Searching a Ruby on Rails application with Sphinx and Ultrasphinx

Filed under: Ferret, Insoshi, Ruby on Rails, Sphinx, Ultrasphinx — mhartl @ 16:46

We recently switched the Insoshi social networking platform from a Ferret search engine to Sphinx (and Ultrasphinx), due to the well-known problems encountered with Ferret and due to our own experience of its instability on the Insoshi developer site. (Sphinx is currently running on our demo site, and anyone who wants the Sphinx-enabled source can grab edge Insoshi as described in the Rails 2.1 upgrade post. We’ll merge it into the master branch within a couple weeks.)

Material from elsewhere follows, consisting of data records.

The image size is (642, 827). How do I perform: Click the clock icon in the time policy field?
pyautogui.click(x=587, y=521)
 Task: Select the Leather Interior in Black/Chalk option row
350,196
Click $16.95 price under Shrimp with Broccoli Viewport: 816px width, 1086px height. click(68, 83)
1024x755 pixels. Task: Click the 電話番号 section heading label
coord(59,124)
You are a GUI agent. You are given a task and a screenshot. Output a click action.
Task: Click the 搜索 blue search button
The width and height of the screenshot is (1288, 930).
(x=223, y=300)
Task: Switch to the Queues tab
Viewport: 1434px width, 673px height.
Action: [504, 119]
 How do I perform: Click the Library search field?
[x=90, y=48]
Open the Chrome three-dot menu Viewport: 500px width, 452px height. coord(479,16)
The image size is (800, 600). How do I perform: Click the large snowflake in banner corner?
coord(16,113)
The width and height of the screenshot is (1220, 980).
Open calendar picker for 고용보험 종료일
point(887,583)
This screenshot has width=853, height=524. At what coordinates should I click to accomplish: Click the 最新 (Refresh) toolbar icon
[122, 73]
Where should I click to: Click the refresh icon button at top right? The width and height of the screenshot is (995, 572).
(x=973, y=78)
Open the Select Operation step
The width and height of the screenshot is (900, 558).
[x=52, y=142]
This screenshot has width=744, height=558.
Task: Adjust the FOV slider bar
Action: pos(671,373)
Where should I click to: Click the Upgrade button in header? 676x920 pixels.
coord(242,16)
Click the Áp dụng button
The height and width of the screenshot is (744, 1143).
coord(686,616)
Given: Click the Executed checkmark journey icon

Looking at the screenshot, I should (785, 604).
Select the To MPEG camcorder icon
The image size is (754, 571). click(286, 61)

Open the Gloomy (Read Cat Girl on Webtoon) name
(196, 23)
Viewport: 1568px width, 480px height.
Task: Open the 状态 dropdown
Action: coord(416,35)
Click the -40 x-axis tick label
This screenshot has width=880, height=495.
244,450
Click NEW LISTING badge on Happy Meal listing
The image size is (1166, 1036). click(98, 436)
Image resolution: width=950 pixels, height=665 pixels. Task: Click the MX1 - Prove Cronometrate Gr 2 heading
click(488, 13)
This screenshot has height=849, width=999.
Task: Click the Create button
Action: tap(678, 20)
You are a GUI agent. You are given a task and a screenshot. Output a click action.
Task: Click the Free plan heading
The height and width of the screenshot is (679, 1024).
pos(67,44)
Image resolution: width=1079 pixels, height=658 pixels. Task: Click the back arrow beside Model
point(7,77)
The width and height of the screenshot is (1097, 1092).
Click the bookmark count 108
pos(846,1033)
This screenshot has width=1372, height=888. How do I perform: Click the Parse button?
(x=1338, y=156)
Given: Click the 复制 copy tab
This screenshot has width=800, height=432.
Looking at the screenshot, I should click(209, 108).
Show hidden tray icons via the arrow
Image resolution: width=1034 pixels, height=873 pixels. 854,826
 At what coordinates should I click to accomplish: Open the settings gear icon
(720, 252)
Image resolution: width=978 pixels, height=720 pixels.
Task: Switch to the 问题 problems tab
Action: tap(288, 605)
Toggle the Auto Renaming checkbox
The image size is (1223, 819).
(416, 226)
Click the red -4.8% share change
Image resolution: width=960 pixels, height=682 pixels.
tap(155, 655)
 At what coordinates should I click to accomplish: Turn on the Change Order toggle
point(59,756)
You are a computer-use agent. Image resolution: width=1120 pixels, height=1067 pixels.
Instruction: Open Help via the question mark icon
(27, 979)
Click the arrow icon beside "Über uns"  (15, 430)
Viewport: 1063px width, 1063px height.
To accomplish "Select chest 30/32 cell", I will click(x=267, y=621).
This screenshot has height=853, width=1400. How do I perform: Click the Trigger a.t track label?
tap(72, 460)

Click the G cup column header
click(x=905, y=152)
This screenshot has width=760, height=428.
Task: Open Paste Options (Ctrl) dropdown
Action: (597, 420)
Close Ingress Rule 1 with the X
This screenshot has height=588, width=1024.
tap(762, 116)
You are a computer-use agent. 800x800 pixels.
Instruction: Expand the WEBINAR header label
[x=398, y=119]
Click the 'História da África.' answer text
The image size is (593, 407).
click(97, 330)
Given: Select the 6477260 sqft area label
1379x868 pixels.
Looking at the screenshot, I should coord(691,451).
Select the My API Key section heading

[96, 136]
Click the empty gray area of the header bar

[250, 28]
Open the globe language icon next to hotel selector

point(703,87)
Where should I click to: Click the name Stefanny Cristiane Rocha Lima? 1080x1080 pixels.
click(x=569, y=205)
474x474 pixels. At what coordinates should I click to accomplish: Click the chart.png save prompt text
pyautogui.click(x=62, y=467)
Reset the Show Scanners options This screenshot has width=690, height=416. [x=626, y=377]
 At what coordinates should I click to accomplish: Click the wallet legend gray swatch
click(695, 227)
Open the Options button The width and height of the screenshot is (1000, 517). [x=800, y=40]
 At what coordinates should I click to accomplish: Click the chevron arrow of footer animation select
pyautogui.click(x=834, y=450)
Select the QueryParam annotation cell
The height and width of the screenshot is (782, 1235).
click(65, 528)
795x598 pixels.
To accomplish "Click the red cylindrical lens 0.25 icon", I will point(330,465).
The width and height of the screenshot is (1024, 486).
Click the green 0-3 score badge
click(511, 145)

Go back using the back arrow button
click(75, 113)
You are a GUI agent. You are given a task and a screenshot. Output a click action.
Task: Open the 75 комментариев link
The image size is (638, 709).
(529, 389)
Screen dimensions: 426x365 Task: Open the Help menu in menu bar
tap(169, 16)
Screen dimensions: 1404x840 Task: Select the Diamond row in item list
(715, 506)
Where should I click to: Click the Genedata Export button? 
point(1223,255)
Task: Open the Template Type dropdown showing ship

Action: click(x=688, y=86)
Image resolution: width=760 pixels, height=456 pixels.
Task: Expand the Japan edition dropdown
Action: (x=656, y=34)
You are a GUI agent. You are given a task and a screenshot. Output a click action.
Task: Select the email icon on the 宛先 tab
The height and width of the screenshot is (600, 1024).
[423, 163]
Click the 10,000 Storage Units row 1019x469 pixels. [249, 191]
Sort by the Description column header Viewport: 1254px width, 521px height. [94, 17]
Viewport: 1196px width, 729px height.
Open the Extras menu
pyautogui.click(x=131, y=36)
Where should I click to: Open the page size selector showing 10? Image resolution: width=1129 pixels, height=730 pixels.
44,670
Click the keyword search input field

The switch did not always go smoothly, and there are several gotchas that I thought might be helpful to discuss in case other people run into them. I’ve also included some material on using Ultrasphinx, since its documentation is a bit sparse. For pedagogical purposes, I’ve simplified the Insoshi source slightly for this discussion; you don’t have to be familiar with the Insoshi codebase to follow this post. (N.B. The actual production code contains a trick for dealing with more advanced filtering requirements, which will probably be the subject of a future post.)

Installing Sphinx

The first step, naturally enough, is to install Sphinx. You can get the latest and greatest version at the Sphinx download page. (This blog post uses version 0.9.8, which was released just a couple of days before this post was written.) Download the source, and then install it as follows:

$ tar zxf sphinx-0.9.8.tar.gz
$ cd  sphinx-0.9.8
$ ./configure --with-pgsql
$ make
$ sudo make install

The configure step ensures that Sphinx gets compiled with PostgreSQL support (MySQL comes for free). We’ve had trouble getting all the Postgres stuff to work properly, but it doesn’t hurt to have it. If you’d rather omit the Postgres support, just use ./configure by itself.

Installing Ultrasphinx

The second step is to install the Ultrasphinx plugin, which has one gem dependency:

$ sudo gem install chronic

The installation itself is trickier than it sounds; although there are plenty of tutorials that tell you how to do it, as far as I can tell they don’t work. I tried a couple of different tacks, both of which failed. First, I tried

$ svn export svn://rubyforge.org/var/svn/fauna/ultrasphinx/trunk vendor/plugins/ultrasphinx
Export complete.

The only problem is, this didn’t do anything; there was literally no change to my working copy. I then tried a plugin install:

$ script/plugin install svn://rubyforge.org/var/svn/fauna/ultrasphinx/trunk
Export complete.

Still nothing. After some time flailing about, I finally found a James on Software Sphinx/Ultrasphinx post, which suggested cloning his GitHub fork of Ultrasphinx. That worked at first, but later on I encountered a clash with the latest version of will_paginate:

WillPaginate: You are using a paginated collection of class
Ultrasphinx::Search which conforms to the old API of WillPaginate::Collection
by using `page_count`, while the current method name is `total_pages`. Please
upgrade yours or 3rd-party code that provides the paginated collection.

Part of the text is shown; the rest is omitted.